Law 25-20 sets a legal mechanism for the measures implemented to support Moroccan businesses and formal employees amid the COVID-19 crisis.
Rabat – The Moroccan government council has approved a draft law enacting exceptional measures in favor of employers who are affiliated with the National Social Security Fund (CNSS) and whose employees lost their jobs due to the COVID-19 crisis.
The government council, chaired by Head of Government Saad Eddine El Othmani, held a video conference meeting on Friday, April 17.
Draft law 25-20 gives a legal framework to the measures implemented by the Economic Monitoring Committee for businesses and employees in the formal sector.
The law sets the conditions for granting a MAD 2,000 ($200) monthly stipend to employees with suspended activity.

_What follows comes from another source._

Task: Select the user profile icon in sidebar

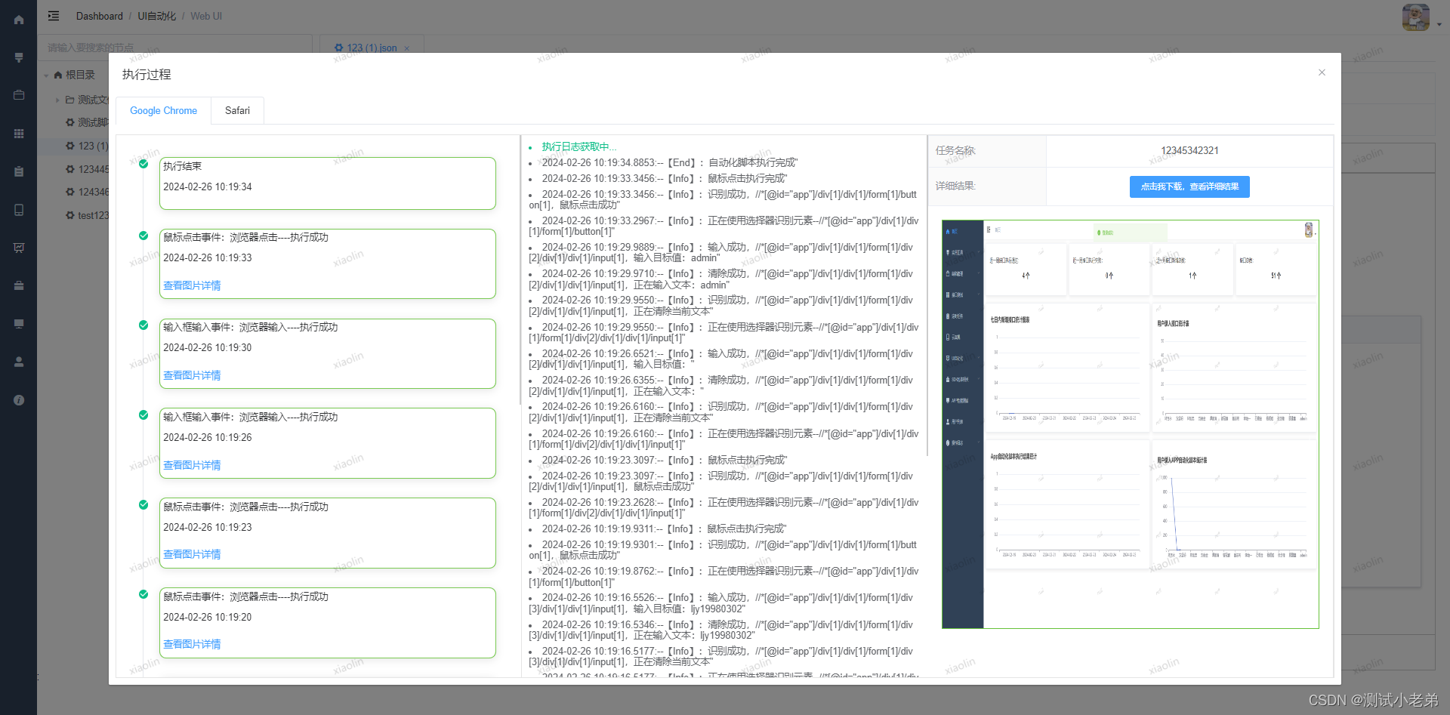Action: click(x=19, y=362)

Companies should prove that their monthly turnover dropped by at least 50% compared to the same period in 2019 for their employees to benefit from the monthly stipend.
The legal text also sets a limit on the number of employees that each company can declare suspended due to the pandemic. Only a maximum of 500 employees per company can benefit from the financial aid.
Companies with a 30% to 50% monthly turnover decline will undergo a case-by-case review by a committee that includes representatives from the Ministry of Finance and the Ministry of Labor, along with members from the ministerial departments of the sectors to which the companies belong.
The law also specifies that the stipend for the month of March only concerns employees who stopped work before March 15. Employees who worked part of the second half of March are not eligible for the stipend.
As such, businesses that declared employee suspensions despite maintaining activity after March 15 need to reimburse the indemnities issued to employees.
After deliberation, the government council deferred the draft law to the House of Representatives for approval within the next week, revealed Minister of Education and Government Spokesperson Saaid Amzazi following the meeting.
Once approved by the parliament and published in the country’s Official Bulletin, Law 25-20 will become official.